Katie et Clem ont rejoint son mouvement en entraînant Albert, qui se demandait de plus en plus dans quel groupe de fous il était tombé. Entre Clémentine qui lui avait fait un cours détaillé sur les tourbières et Jules qui tremblait presque de joie devant un caillou, on avait l'air sacrément ravagés.

J'ai regretté d'avoir oublié de charger mon caméscope la nuit dernière et de ne pas pouvoir filmer ce moment. Un instant, j'ai pensé à sortir mon téléphone pour prendre une photo, mais je me suis ravisée. Caporale Cléo se devait d'être exemplaire technologiquement parlant. Tolérance zéro.

— Cléo, fais un mouv de fossile ! m'a pressée Katie, toujours en dansant.

J'ai exécuté une pirouette très bancale sous le poids de son sac.

— Danse de l'ammonite !

— Mahé !

Il a fait une vague avec ses bras.

— Danse de l'océan !

On est repartis sur ces sages paroles, allégés par la gaîté de ce moment et par les phrases extatiques qu'a débité Jules tandis qu'on quittait la plaine.

Il flottait dans l'air des odeurs de romarin frais, de bruyère et de ciste en floraison. Nous avons retrouvé le maquis et sa rocaille karstique. Mes doigts ont filé entre les brins de lavande et je les ai portés à mes narines pour m'imprégner de leurs senteurs.

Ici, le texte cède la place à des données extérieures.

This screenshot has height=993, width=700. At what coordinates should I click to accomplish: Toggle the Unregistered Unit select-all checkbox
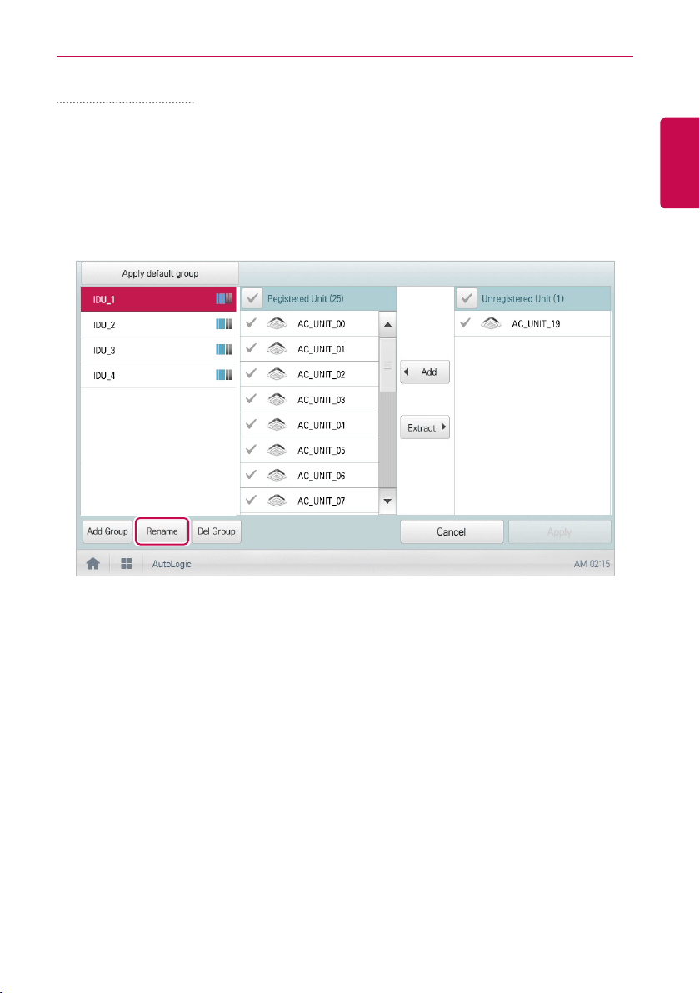(466, 298)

Le chemin a commencé à descendre. Nous avons délaissé notre montagne dorée pour arpenter du gris. Des pics se formaient de part et d'autre de notre route, œuvrés par l'érosion du temps et des neiges qui fondaient. Quelques brins de végétation semblaient persévérer à loger entre les falaises et parsemaient le tableau de touches colorées. Nous avons avancé à travers la brèche lentement, évaluant la solidité de chacune de prises que nous tentions et des pas que nous posions. Une inattention et nous pourrions dévaler la fente à plat ventre.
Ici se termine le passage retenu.